For several seconds, nothing happened. Then the image dissolved into static, white noise filling the screen for almost thirty seconds before clearing again to show my bedroom, unchanged.
I frowned, rewinding to watch the static portion again. Something about it seemed wrong—not just technical interference, but almost as if something was moving within the visual noise.
I downloaded the clip and opened it in a basic video editor, adjusting the contrast and brightness, slowing the playback to quarter speed. As the static played frame by frame, my blood turned to ice.
There, just for a moment—perhaps three or four frames—a figure stood beside my bed. Tall, indistinct, more shadow than substance, but undeniably present. It leaned over my sleeping form, one elongated limb extended toward my hands—the same hands I'd woken to find covered in the patterns.
I dropped the phone as if it had burned me, backing away until I hit the wall. The figure in the video had been exactly like the presence I'd felt in the elevator—not quite human, not quite there, yet undeniably real.
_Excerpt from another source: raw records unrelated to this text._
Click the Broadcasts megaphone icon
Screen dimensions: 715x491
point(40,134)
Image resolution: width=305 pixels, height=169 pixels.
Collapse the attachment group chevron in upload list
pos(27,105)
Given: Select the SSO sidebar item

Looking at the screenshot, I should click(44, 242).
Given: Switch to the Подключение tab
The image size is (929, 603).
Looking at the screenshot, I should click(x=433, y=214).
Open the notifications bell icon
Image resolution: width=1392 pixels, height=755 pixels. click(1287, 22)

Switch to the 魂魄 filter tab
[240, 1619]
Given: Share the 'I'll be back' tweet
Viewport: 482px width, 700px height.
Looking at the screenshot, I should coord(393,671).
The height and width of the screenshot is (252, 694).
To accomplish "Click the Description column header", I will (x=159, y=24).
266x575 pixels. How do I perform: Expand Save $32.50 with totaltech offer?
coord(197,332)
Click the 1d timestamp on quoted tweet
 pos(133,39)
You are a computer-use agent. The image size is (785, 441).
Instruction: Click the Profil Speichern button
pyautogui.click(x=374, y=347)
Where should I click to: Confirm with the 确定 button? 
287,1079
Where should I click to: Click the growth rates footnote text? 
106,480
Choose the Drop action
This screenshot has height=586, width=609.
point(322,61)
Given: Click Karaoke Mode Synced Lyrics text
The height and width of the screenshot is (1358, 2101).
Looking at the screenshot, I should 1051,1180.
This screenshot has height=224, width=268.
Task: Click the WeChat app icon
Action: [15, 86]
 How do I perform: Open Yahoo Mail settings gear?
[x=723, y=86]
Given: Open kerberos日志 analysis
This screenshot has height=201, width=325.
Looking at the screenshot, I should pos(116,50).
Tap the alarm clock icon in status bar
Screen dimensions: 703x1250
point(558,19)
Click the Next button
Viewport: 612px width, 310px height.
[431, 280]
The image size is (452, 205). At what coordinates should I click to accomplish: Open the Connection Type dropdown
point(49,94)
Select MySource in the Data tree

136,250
And it had been in my apartment. Standing over me while I slept. Doing... what?
The patterns on my hands. The dream of the tablet. The woman's words: Your blood is the key to remembering.
My gaze darted to the bedside table where my dream journal lay. I'd been documenting the symbols for months, drawn to them by some compulsion I couldn't explain. But what if I wasn't creating them? What if I was remembering them, as the woman kept insisting?
And what if I wasn't the only one interested in what those memories might contain?
The security camera in the lab. The tracker in my jacket. Mr. Gray's surveillance. Dr. Chen's questions about the tablet. The shadow figure standing over me as I slept.
They were all connected, all part of something larger than I could comprehend. And at the center of it all were the patterns—ancient, powerful, and somehow a part of me.
I picked up my phone again, staring at the frozen image of the shadow figure. Its outline seemed to shimmer, even in the still frame, as if it existed partly in our reality and partly somewhere else.
Just like the patterns beneath my skin.